Of course, the company was the other main draw. Narprans were an exuberant, friendly people, and they evoked those qualities in others. Ruiz certainly found Narpra more agreeable than M’Tezir, the first Saurian nation where he and his fellow mining engineers had been sent to teach environmentally sound techniques. The geological forces that had created the narrow M’Tezir continent—essentially one vast mountain range thrusting out of the ocean—had also brought the dilithium, duranium, and rare earths in the planet’s mantle closer to the surface there than just about anywhere else on Sauria, making it the main focus of Federation mining efforts. But the new wealth the deal had brought to the formerly impoverished land mass had yet to trickle down to M’Tezir’s commoners, whom Ruiz had found furtive, somber, and wary of outsiders. Their ruler, an old-style warlord called Maltuvis, was making nice with the Federation and the Saurian Global League in order to profit from the trade agreement, but that hadn’t yet extended to improving the way he treated his subjects—people who hoarded what little they had and saw outsiders as potential competitors, a xenophobia that Maltuvis readily encouraged. Ruiz had been much happier upon relocating here to Narpra, a Global League member whose constituent islands arced between M’Tezir’s northern tip and the west coast of the planet’s largest continent. Not only was the cooler climate more comfortable for Ruiz—still tropical by Earth standards but not too different from his native Cuba—but the social climate was far warmer. He and his colleagues had been readily incorporated into their Narpran protégés’ social lives.

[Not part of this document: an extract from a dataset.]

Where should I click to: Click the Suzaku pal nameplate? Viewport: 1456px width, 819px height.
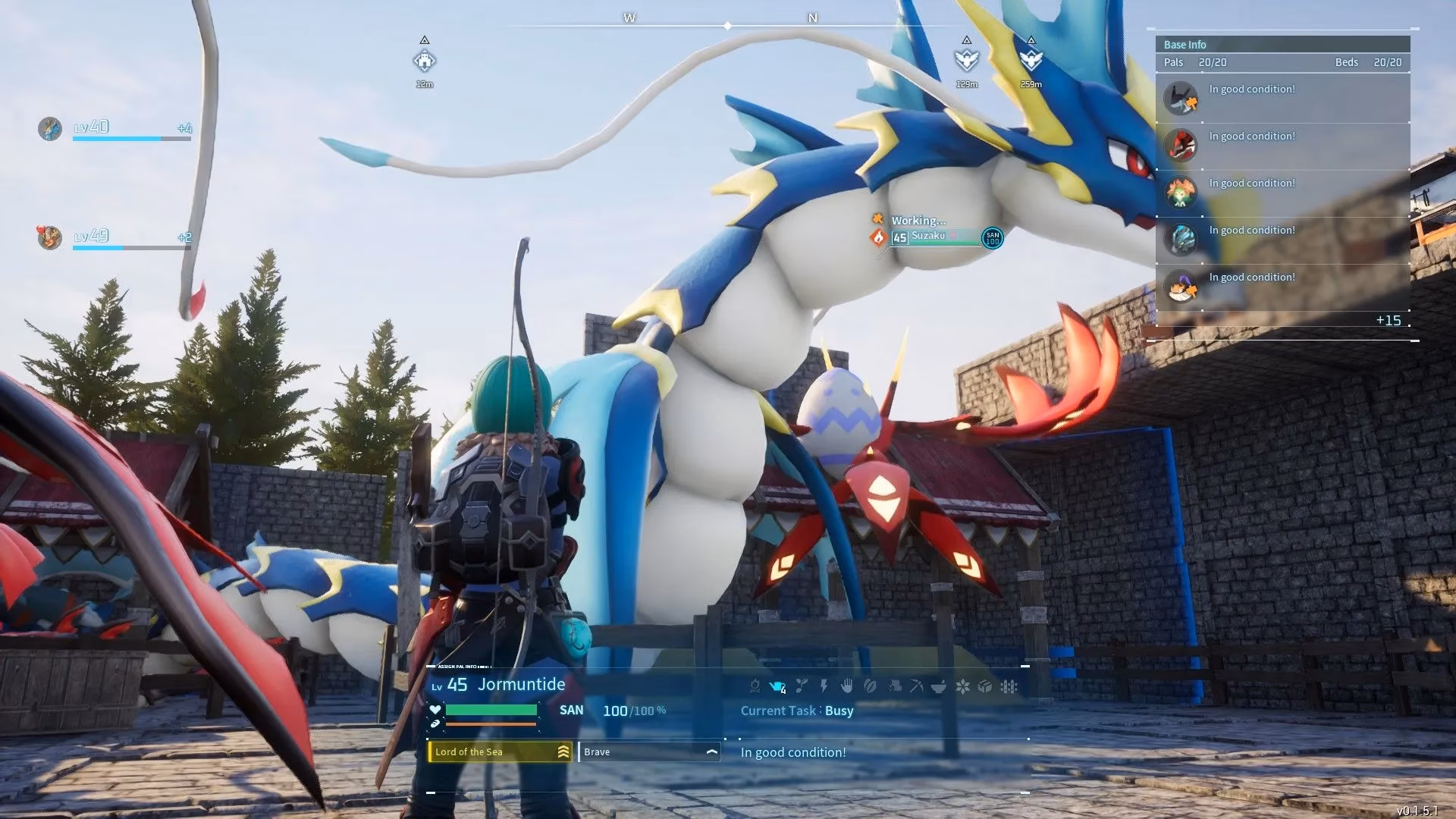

Ruiz grinned as Redik’s, the miners’ favorite sauna bar, came into view. The local miners had been bringing the humans here for weeks, and Ruiz had taken to it readily. The Saurians were already famous across the stars for their brandy, whose potent charms Ruiz appreciated, but he’d developed a particular liking for Narpran rum, a dark and flavorful spirit distilled from a seaweed cultivated by local divers. He also had a definite fondness for the hot spring–fueled sauna and steam room facilities in the back, particularly since Laila Alindogan partook of them regularly—and was considerably more comfortable with the local custom of group nudity in saunas than Ruiz was. On more than a few occasions, the two of them had ended up going home together after a few lively hours drinking and sweating with their friends. (Not that Saurians sweated, of course, but they benefited from the heat and humidity in their own way.)
But when the group entered Redik’s this time, they found the mood oddly subdued, the patrons muttering quietly. Some threw furtive glances toward Ruiz, Laila, and the other offworlders as the group came up to the bar. In the darkness, it took a moment for Ruiz to figure out what else was wrong with the scene. “Where’s Karep?” he asked. The lanky, golden-brown Narpran male was a fixture here, a seasoned rumweed diver and mariner with a seemingly endless supply of tales of adventure and debauchery accumulated over a century and a half of life. Ruiz didn’t yet know enough about Saurian history, oceanography, or sexuality to judge how much Karep embellished his accounts; but he often thought that, in a way, he’d be disappointed if they turned out to be true in every detail, for the old salt was an artist with their telling, at least once you got a few liters of rum into him. Saurian biochemistry made them resistant to most toxins, so they could hold their liquor far better than a human, but they still found it relaxing and stimulating—at least when it was suitably strong.
The bartender, a pink-complexioned female named Bavot, lowered her bulging orange eyes and wiped down the bar. “Karep is out tonight.”
“Out?” Ruiz protested. “He’s never out! He practically lives here!”
Another regular, a big, red-hued longshoreman called Naralo, threw the human a surly look. “He’s not here. He’s . . . sick.”
Ruiz was as startled as the rest of his group. In all the months he’d been here, he’d never seen a Saurian come down with so much as the sniffles. No wonder everyone was so quiet.
“Well . . . well, then,” Ruiz said after a moment, “Bavot, a round for everyone, on me. We’ll drink to Karep’s health.”
Naralo blinked in confusion. “You mean . . . drink until he’s healthy again?”
“No, no, it’s a toast. It’s a way of wishing him a speedy recovery.”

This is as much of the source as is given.